DDoS stands for Distributed Denial-of-Service. As the name implies, it's a DoS (Denial of Service) attack that originates from multiple sources simultaneously.
DDoS is often used to attack a targeted system with a barrage of fake traffic. In an attempt to overwhelm the target's resources, DDoS attack's goal is to cripple the target, so it can no longer receive legitimate traffic from intended users.
Usually, the result of DDoS attacks can make the target go offline.
As malicious actors can and have access to an increasing number of hosts and bots, they control a bigger pool of resources to launch their attacks. And this results to DDoS attacks getting larger and larger.
This time, Microsoft said that its Azure DDoS protection platform managed to mitigate a massive 3.47 terabits per second (Tbps) DDoS attack targeting one ifs Azure customer from in Asia in November.
According to Alethea Toh, an Azure Networking Product Manager:
"This was a distributed attack originating from approximately 10,000 sources and from multiple countries across the globe, including the United States, China, South Korea, Russia, Thailand, India, Vietnam, Iran, Indonesia, and Taiwan."
It is said that the attack used multiple vectors for the attack: UDP reflection on port 80 using Simple Service Discovery Protocol (SSDP), Connection-less Lightweight Directory Access Protocol (CLDAP), Domain Name System (DNS), and Network Time Protocol (NTP).
All of these comprised to a single peak, with the overall attack lasting approximately 15 minutes.
When the attack happened, the 3.47 Tbps attack was the largest one Microsoft had to face, and also ever recorded.
Previously, the company reported that it mitigated another record 2.4 Tbps attack targeting its European Azure customer during late August.
Microsoft saw a rise in attacks that lasted longer than an hour in the second half of 2021.
These more prolonged DDoS attacks were usually short-lived, but came in repeated burst attacks that ramping up to terabit volumes in just seconds.
According to Microsoft's report, August 10 was its busiest day of 2021 in mitigating DDoS attacks, with the company seeing 4,296 attacks.
Microsoft also saw a decrease in attacks during the holiday season, if compared to the year before it.
"No longer is holiday season the proverbial DDoS season!
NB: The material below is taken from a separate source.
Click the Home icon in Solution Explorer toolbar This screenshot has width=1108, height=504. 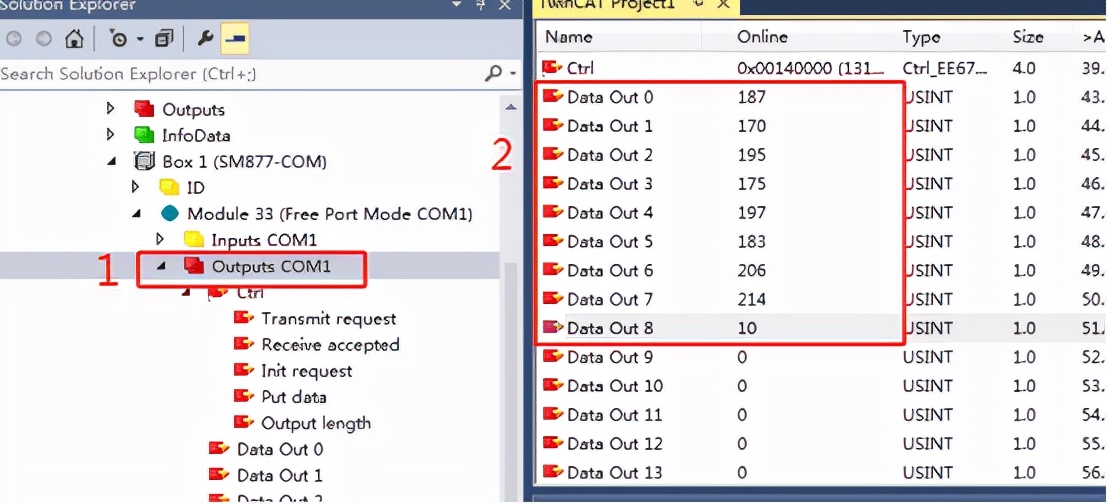tap(73, 39)
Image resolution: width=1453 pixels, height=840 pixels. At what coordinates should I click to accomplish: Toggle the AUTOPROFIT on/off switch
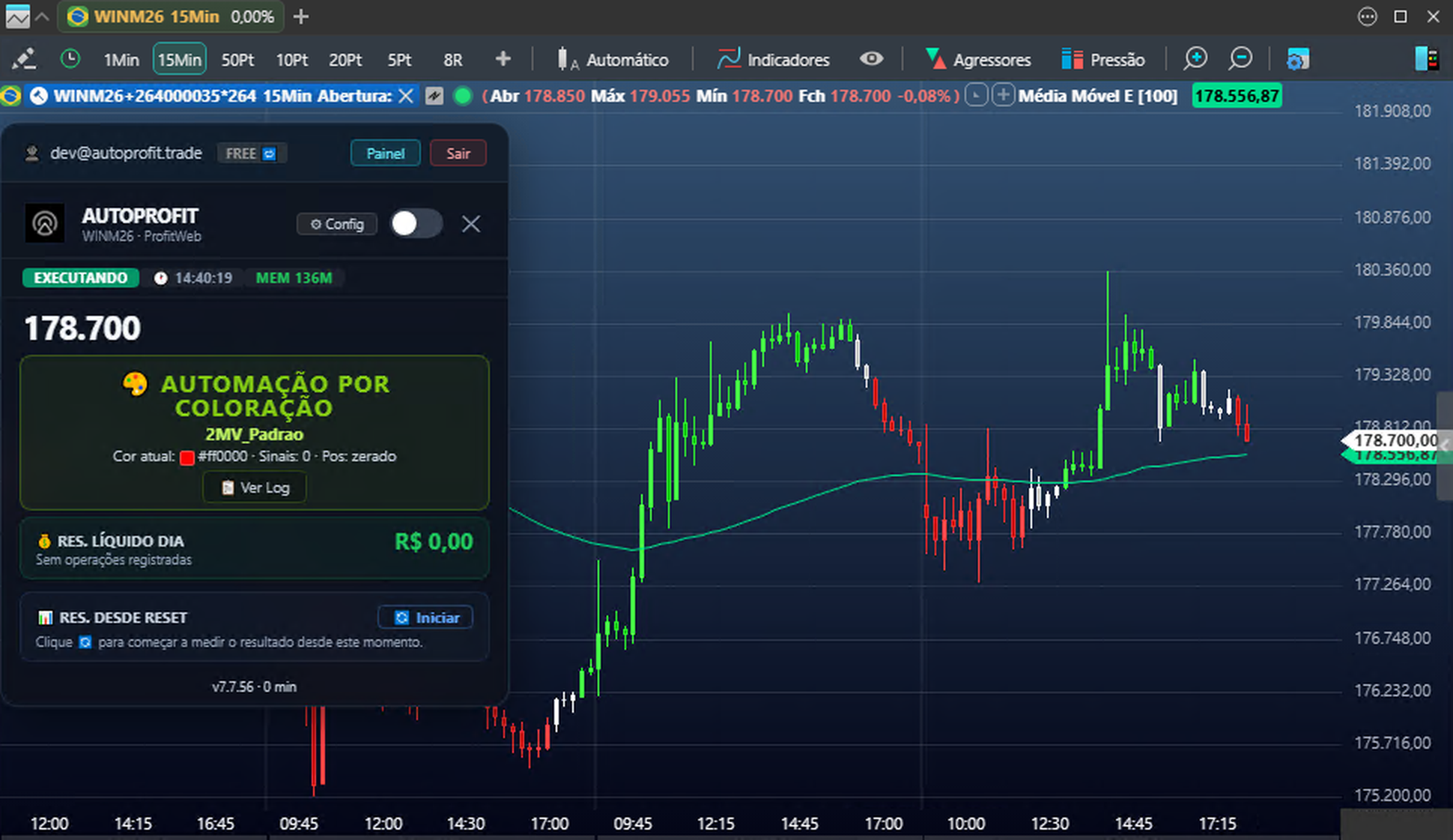[416, 223]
This highlights the importance of DDoS protection all year round, and not just during peak traffic seasons," the company said.
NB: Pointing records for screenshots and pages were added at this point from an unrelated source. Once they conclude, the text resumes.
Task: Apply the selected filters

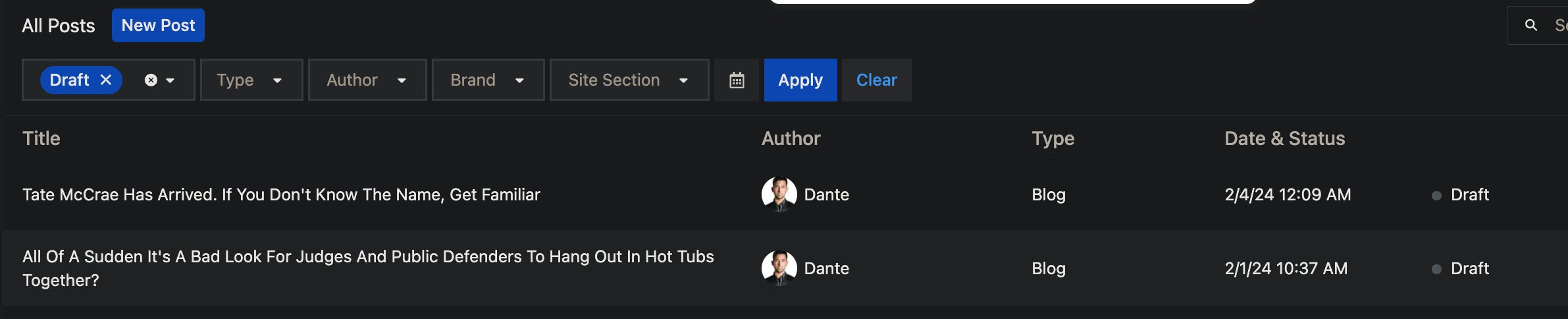Action: tap(800, 80)
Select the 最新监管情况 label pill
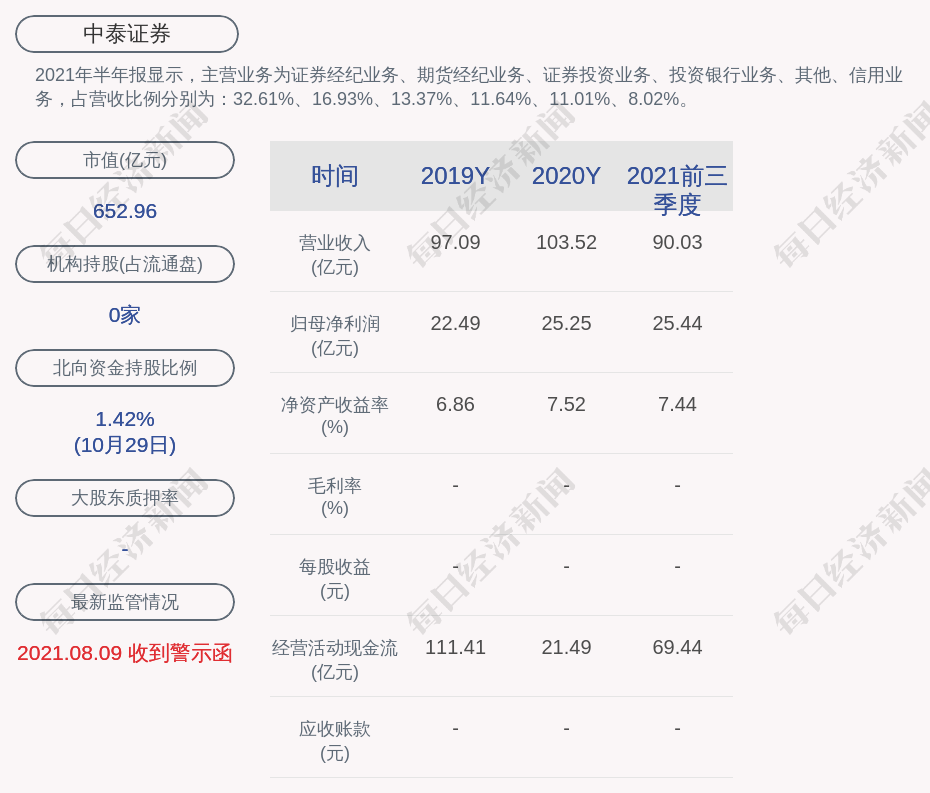The image size is (930, 793). pos(125,602)
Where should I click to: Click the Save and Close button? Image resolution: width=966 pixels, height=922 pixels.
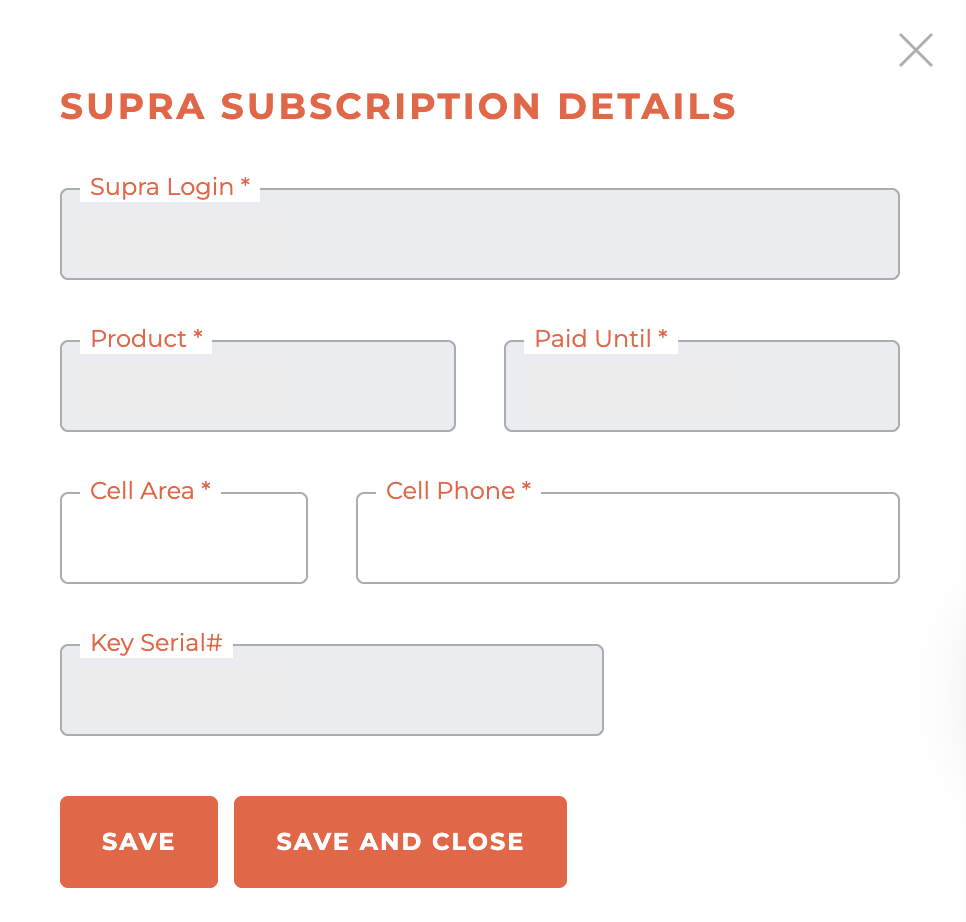tap(400, 841)
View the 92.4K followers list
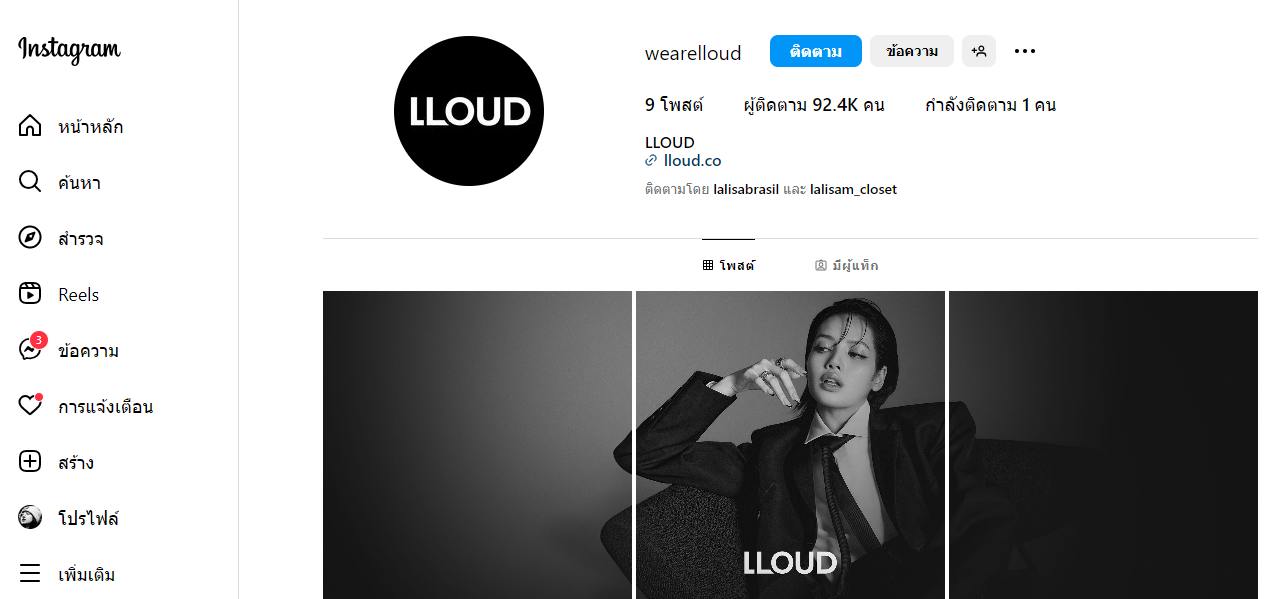 (x=814, y=105)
Microsoft mitigated an average of 1,955 attacks per day, the report further said, representing a 40% increase from the first half of 2021.
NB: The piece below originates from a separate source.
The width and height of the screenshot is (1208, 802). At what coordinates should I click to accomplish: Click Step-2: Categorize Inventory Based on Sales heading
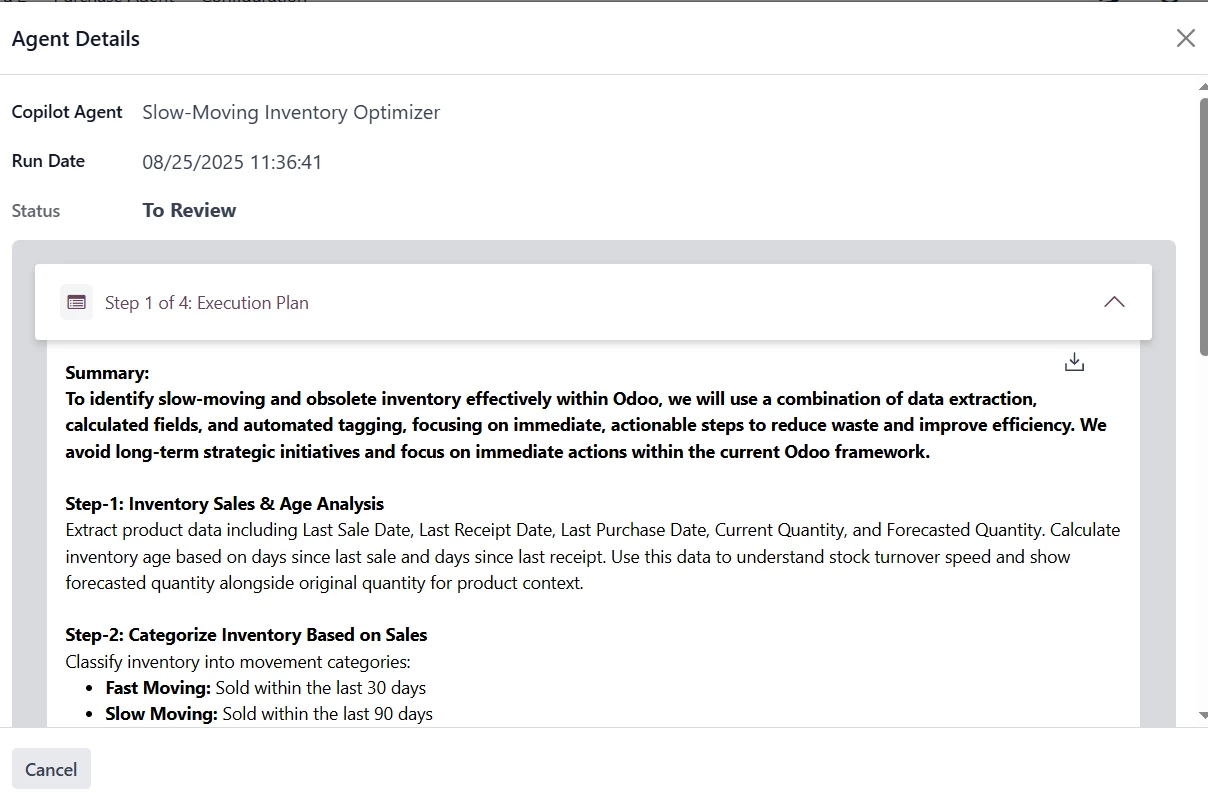pyautogui.click(x=246, y=635)
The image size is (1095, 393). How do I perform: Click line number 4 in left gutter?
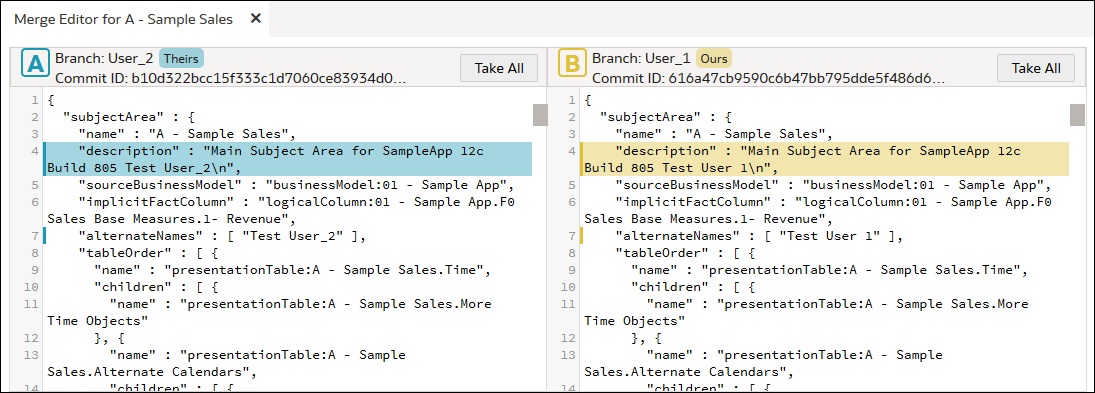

"Gaming continues to be the hardest hit industry. The gaming industry has always been rife with DDoS attacks because players often go to great lengths to win," Toh added.
"The concentration of attacks in Asia can be largely explained by the huge gaming footprint10, especially in China, Japan, South Korea, Hong Kong, and India, which will continue to grow as the increasing smartphone penetration drives the popularity of mobile gaming in Asia."
"We observed a new TCP option manipulation technique used by attackers to dump large payloads, whereby in this attack variation, the TCP option length is longer than the option header itself," Toh added.
Other DDoS records reported included the 2 Tbps DDoS attack mitigated by Cloudflare, and the 2.3 Tbps DDoS attack that sent 21.8 million requests per second hitting the Russian internet giant Yandex.